Spendere meno per spostarsi in macchina è possibile: si possono mettere a confronto le assicurazioni auto migliori tra i prodotti proposti da Generali, Direct Line e così via, si può fare rifornimento dove la benzina costa meno, si può scegliere un veicolo a metano. Se però siamo costretti ogni giorno a macinare kilometri su kilometri su tangenziali e circonvallazioni, spesso imbottigliati nel traffico, perché in città come Milano e Roma i mezzi pubblici non sono un’alternativa sufficiente, il risparmio non sarà mai abbastanza.

Secondo il Libro Bianco sulla mobilità e i trasporti di Eurispes, questa situazione pesa sulle tasche degli italiani per un importo pari al 13% del loro reddito annuo. Inutile dire che abbonandosi al trasporto pubblico, o usufruendo di sistemi di interscambio efficienti, la spesa per lo spostamento casa-lavoro si ridurrebbe e ci guadagneremmo anche dal punto di vista ambientale.
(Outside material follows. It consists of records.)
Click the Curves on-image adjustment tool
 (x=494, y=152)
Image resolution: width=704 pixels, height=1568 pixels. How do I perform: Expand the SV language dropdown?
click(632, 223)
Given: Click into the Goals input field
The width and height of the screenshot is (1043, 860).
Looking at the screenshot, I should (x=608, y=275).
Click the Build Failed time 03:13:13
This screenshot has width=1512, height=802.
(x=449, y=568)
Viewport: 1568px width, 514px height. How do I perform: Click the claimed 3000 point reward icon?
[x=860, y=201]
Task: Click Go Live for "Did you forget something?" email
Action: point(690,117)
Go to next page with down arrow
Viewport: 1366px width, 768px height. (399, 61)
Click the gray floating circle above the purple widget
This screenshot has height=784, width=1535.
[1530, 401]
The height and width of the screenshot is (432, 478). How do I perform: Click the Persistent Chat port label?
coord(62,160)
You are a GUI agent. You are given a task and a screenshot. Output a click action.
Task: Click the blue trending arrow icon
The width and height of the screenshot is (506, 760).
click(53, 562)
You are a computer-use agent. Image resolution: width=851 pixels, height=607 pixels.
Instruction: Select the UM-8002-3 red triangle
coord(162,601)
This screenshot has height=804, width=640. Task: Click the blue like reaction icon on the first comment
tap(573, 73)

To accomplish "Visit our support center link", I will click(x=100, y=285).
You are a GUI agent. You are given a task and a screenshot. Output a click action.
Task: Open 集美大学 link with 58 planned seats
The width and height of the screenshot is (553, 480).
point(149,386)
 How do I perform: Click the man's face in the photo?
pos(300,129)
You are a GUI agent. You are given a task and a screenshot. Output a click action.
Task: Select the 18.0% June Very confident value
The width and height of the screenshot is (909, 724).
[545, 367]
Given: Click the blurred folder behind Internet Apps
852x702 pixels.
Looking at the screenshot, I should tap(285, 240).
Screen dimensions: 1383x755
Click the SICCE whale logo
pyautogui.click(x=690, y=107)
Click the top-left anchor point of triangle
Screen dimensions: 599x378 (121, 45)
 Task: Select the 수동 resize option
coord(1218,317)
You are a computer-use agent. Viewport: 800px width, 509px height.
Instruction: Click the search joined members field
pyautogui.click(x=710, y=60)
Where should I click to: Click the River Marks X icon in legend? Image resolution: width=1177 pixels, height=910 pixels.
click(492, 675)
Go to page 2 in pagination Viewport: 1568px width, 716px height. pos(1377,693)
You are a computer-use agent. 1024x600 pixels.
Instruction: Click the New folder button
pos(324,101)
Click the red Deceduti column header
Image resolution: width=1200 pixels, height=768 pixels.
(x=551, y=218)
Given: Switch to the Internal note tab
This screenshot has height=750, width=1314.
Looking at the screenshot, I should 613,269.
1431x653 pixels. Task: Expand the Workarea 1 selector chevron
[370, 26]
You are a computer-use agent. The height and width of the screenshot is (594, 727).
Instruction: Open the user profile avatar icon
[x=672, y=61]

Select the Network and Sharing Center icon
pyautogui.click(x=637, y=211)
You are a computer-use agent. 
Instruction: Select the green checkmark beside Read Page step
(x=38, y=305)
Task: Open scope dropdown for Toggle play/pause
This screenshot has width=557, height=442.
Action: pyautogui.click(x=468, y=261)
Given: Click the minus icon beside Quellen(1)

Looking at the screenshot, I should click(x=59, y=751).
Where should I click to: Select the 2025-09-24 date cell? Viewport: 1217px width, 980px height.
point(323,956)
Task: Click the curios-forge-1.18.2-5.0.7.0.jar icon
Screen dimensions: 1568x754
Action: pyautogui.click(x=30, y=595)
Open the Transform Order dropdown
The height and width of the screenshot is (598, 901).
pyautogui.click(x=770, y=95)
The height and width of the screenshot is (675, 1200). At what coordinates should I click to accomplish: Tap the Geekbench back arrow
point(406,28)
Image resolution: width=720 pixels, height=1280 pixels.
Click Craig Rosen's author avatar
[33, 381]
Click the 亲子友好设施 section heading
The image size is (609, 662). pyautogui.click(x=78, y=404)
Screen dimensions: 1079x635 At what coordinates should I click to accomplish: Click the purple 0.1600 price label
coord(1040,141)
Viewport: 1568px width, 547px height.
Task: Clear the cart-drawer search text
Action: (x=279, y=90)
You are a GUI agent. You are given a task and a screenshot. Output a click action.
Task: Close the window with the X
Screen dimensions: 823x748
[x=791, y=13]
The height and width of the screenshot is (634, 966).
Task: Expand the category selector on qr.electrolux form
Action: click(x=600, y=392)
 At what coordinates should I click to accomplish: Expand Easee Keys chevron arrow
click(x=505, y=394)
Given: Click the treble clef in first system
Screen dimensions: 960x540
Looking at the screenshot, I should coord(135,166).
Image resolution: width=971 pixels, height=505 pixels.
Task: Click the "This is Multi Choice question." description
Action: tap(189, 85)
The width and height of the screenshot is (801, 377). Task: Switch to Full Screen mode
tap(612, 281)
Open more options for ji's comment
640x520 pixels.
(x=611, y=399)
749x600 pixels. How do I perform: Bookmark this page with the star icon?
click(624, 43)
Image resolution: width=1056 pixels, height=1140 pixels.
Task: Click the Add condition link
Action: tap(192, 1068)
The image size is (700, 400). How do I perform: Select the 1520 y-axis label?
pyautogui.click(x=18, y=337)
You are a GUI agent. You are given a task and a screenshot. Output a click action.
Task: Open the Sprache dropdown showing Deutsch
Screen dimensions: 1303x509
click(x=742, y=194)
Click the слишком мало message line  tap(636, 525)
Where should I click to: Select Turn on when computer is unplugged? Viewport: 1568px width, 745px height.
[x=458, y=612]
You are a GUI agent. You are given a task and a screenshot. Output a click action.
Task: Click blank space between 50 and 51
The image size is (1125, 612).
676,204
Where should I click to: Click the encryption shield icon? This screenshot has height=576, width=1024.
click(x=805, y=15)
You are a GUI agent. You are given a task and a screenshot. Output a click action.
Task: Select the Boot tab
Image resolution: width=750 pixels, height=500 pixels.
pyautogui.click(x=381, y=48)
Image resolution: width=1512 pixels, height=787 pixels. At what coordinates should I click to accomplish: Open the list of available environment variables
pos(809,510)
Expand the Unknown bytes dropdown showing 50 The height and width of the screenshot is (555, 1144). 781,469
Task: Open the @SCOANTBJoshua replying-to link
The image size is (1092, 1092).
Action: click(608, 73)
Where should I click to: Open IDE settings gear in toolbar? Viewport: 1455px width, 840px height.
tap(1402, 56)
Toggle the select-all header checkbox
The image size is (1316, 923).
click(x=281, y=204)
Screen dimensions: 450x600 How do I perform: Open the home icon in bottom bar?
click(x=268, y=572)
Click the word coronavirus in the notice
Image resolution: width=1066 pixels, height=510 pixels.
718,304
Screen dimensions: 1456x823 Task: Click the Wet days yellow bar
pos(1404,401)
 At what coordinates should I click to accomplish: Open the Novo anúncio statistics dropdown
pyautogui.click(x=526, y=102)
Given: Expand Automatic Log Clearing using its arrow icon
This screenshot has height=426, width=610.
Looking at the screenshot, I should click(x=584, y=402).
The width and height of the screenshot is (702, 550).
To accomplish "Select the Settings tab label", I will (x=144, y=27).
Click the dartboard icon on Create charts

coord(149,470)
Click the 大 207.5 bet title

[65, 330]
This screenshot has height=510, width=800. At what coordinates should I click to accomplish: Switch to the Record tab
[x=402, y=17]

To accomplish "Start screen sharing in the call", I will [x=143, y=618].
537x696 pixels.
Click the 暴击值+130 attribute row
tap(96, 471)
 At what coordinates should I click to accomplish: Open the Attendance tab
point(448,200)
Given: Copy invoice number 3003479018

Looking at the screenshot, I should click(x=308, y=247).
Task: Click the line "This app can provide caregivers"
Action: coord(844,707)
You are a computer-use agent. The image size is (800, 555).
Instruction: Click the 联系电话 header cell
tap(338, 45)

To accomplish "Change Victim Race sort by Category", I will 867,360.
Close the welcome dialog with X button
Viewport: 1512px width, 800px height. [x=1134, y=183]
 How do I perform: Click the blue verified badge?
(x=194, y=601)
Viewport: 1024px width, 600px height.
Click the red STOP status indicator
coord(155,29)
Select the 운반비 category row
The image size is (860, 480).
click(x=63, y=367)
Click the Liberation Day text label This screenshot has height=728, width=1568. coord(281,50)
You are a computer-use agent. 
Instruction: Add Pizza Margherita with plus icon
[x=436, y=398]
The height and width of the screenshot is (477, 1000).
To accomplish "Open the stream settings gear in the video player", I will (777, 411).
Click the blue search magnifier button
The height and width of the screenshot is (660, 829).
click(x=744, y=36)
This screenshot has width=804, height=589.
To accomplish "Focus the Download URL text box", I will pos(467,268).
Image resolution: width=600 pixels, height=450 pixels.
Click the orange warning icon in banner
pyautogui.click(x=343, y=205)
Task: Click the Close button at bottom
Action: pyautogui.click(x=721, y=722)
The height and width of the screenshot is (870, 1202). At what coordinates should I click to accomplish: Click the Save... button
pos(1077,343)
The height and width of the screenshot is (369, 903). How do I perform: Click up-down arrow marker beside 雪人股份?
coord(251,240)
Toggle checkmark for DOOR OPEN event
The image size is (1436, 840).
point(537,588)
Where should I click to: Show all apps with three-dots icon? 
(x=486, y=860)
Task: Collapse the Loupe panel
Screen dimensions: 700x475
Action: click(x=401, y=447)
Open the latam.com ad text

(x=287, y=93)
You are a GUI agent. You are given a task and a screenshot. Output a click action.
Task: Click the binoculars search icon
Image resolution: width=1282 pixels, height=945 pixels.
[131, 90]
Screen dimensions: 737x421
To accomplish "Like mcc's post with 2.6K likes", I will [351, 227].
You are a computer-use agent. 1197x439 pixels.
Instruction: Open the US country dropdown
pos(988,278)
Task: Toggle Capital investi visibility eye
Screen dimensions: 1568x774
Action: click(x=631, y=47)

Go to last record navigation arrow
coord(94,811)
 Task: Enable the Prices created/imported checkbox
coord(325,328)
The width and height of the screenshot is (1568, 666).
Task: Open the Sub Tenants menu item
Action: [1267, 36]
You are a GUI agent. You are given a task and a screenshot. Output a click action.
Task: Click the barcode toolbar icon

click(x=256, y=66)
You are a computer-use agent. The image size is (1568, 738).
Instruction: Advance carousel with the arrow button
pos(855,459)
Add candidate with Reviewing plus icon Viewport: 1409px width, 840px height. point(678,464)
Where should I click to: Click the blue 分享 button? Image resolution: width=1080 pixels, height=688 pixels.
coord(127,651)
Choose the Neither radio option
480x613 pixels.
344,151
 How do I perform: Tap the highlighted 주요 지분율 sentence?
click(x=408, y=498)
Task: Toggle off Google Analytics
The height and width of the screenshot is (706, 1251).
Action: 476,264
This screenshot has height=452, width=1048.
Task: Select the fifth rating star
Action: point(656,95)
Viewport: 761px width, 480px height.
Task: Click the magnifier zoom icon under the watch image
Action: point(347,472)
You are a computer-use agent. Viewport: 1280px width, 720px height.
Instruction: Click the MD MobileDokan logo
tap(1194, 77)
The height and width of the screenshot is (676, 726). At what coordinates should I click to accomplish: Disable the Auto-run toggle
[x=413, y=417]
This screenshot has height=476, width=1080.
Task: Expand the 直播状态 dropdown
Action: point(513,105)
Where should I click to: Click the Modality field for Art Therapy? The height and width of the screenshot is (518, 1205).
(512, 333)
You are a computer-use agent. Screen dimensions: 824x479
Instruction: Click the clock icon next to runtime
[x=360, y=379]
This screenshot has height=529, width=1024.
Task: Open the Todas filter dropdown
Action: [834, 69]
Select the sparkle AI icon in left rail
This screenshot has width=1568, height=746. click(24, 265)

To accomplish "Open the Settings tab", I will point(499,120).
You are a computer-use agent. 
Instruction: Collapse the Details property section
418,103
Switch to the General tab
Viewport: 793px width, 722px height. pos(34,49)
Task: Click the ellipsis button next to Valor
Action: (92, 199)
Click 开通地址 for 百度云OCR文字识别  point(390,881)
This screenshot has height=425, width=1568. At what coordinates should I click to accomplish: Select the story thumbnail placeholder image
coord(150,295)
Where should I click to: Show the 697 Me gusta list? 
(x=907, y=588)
Il principale problema riscontrato dall’analisi dell’Eurispes è la pressoché totale mancanza di collegamenti fra le periferie e gli hinterland – cresciuti negli anni secondo progetti urbanistici spesso isolati e disorganizzati – con il centro delle nostre metropoli. Ciò rende l’auto praticamente indispensabile, anche quando gli abitanti di questi quartieri non avrebbero nulla in contrario a prendere un autobus, un tram o una metropolitana.

Riversarsi tutti insieme – poco appassionatamente, a dire il vero – sulle strade innesca un circolo vizioso difficile da spezzare: le auto viaggiano lentamente, circa 10 km orari secondo i calcoli dell’Eurispes, e i mezzi che circolano ne risentono di conseguenza. Ecco perché, chi prende i mezzi, si lamenta anche del livello di efficienza del servizio del trasporto pubblico locale, che in tutta Italia raccoglie pagelle poco generose.

Il Libro Bianco suggerisce anche delle soluzioni da adottare per risolvere il problema della mobilità alla radice. Le amministrazioni locali dovrebbero investire, collaborando più attivamente con i privati, in parcheggi di interscambio, sistemi di infomobilità che sfruttino la diffusione di smartphone e tablet, potenziamento del bike e del car sharing e introduzione del biglietto elettronico, valido in tutta Italia.

Quest’ultimo, la cui realizzazione è attualmente allo studio del Ministero dei Trasporti, potrebbe anche essere associato a programmi “fedeltà”, che restituiscano bonus o premi agli utilizzatori più assidui dei mezzi pubblici, in modo da incentivare comportamenti virtuosi, economici ed ecosostenibili.